What you should give back is every line from the one containing "Open the red help question mark icon" through the last line of the records below, word for word and without pictures.

◆ DATA FOR PROCESSING:
►
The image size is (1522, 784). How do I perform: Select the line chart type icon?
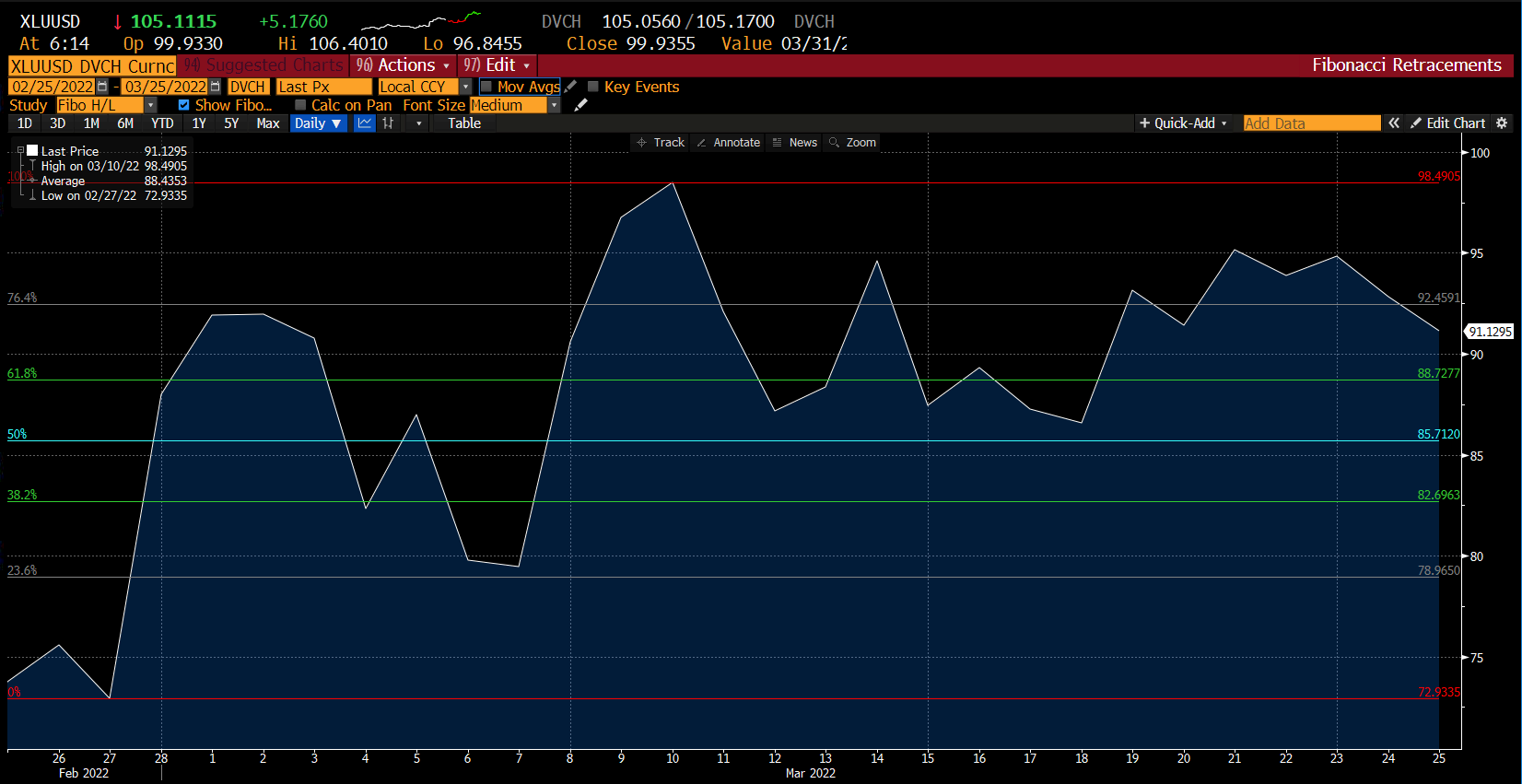pos(365,123)
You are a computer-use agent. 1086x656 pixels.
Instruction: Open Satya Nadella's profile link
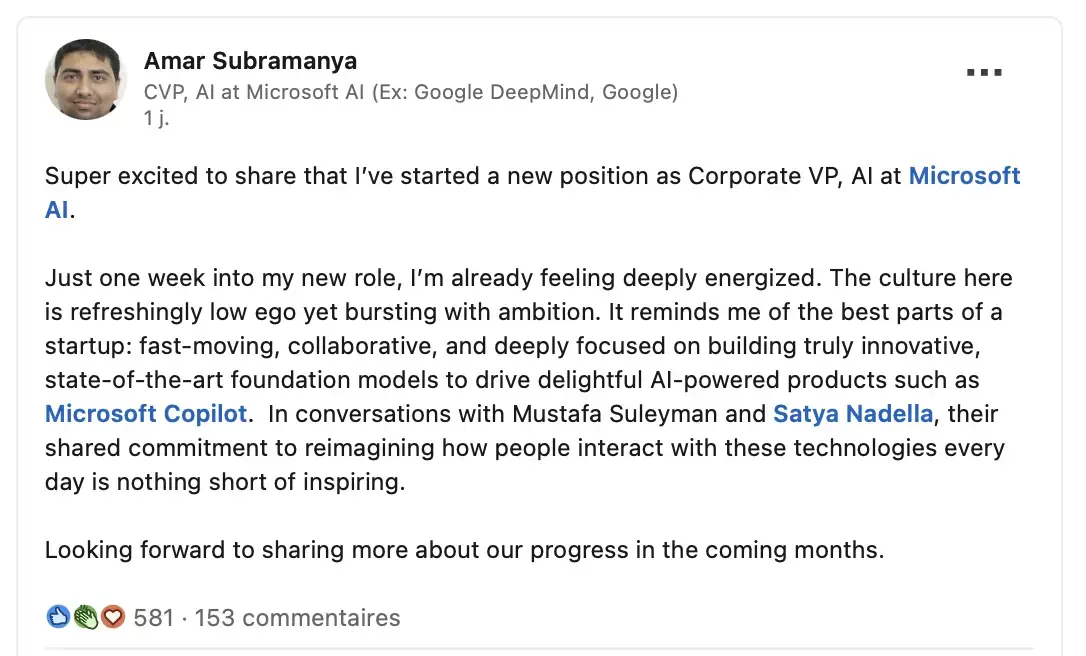pyautogui.click(x=853, y=414)
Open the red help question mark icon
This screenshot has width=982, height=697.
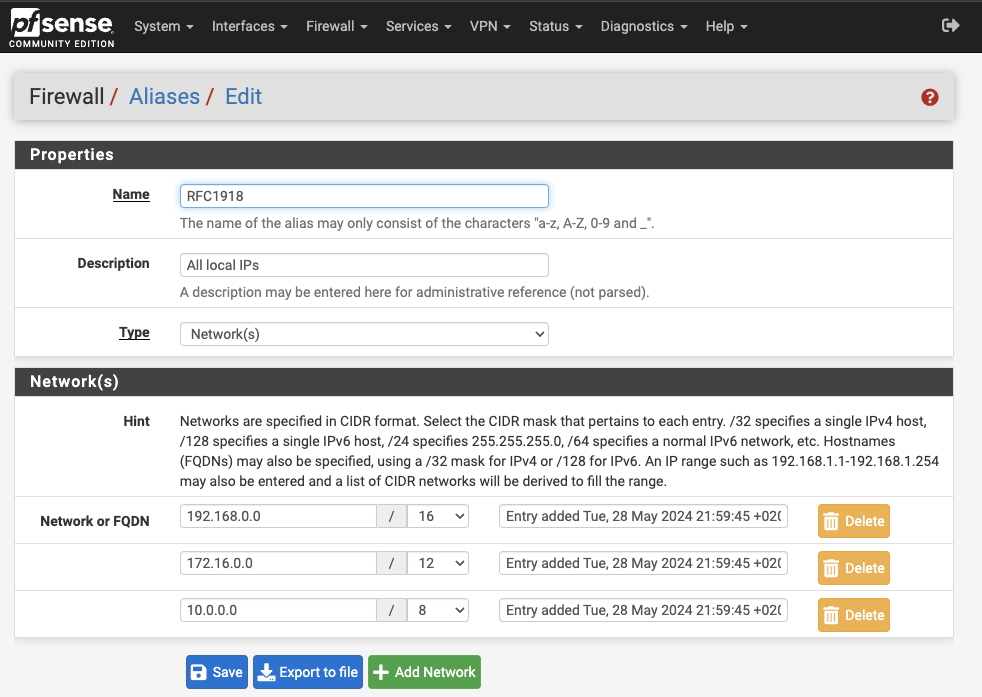point(930,97)
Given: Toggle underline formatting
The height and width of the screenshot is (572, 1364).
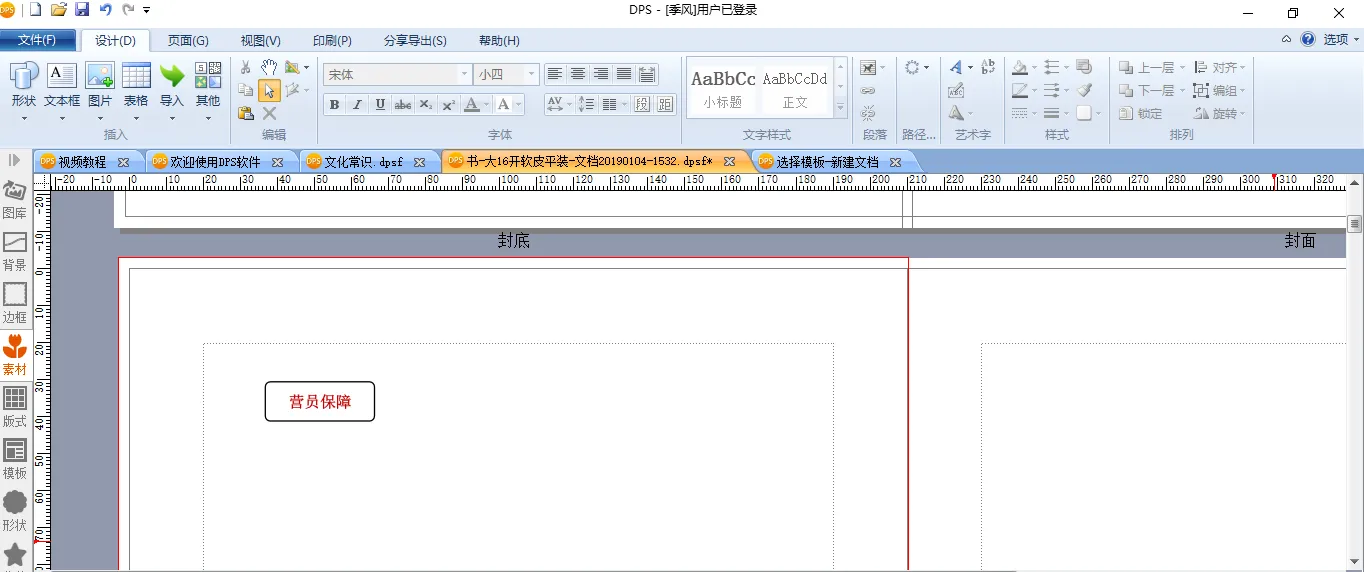Looking at the screenshot, I should pyautogui.click(x=380, y=105).
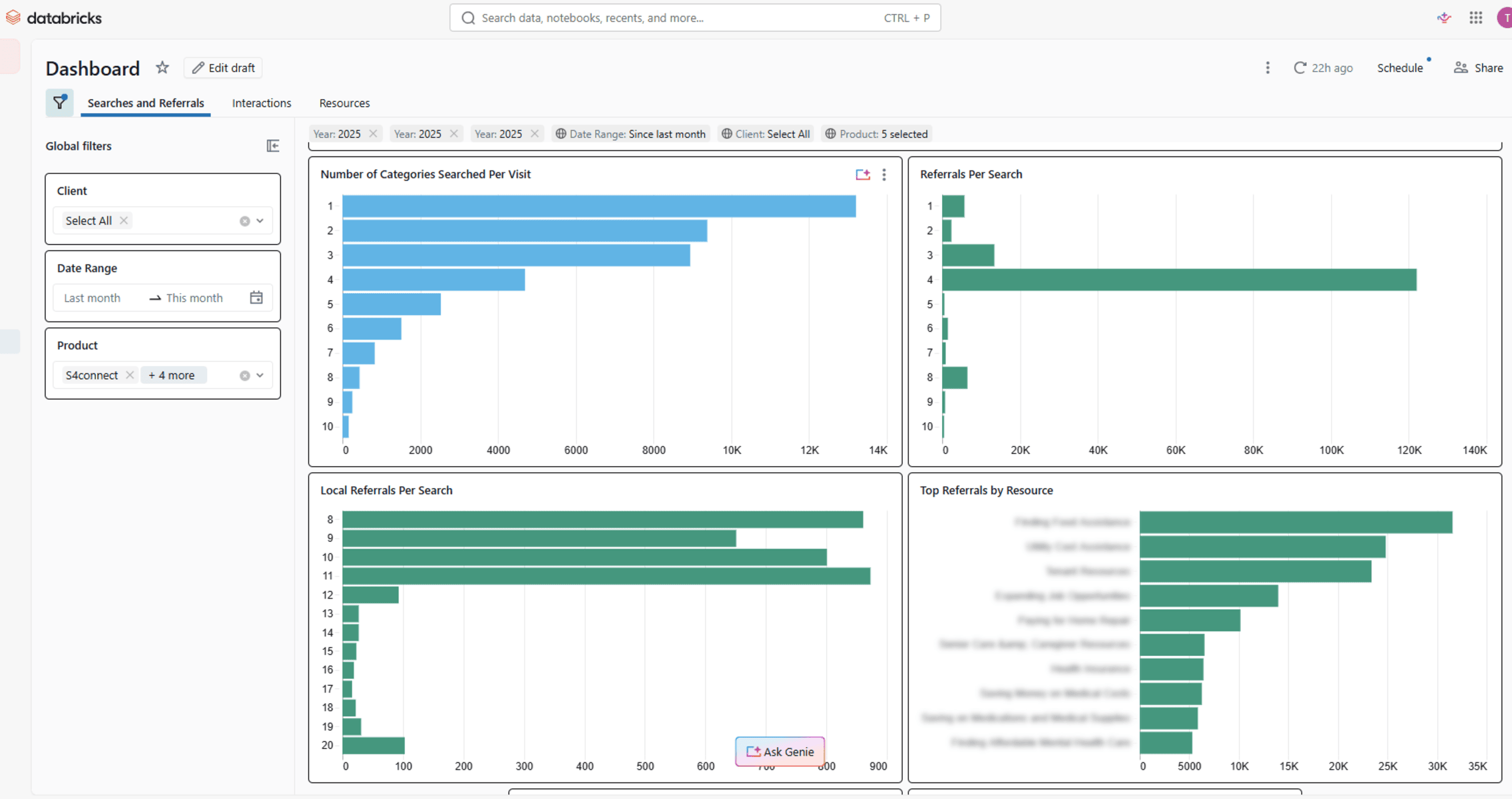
◄
◆ RESULT OF THE TASK:
Open the red help question mark icon
This screenshot has width=982, height=697.
point(930,97)
Given: Toggle underline formatting
The height and width of the screenshot is (572, 1364).
Looking at the screenshot, I should pyautogui.click(x=380, y=105).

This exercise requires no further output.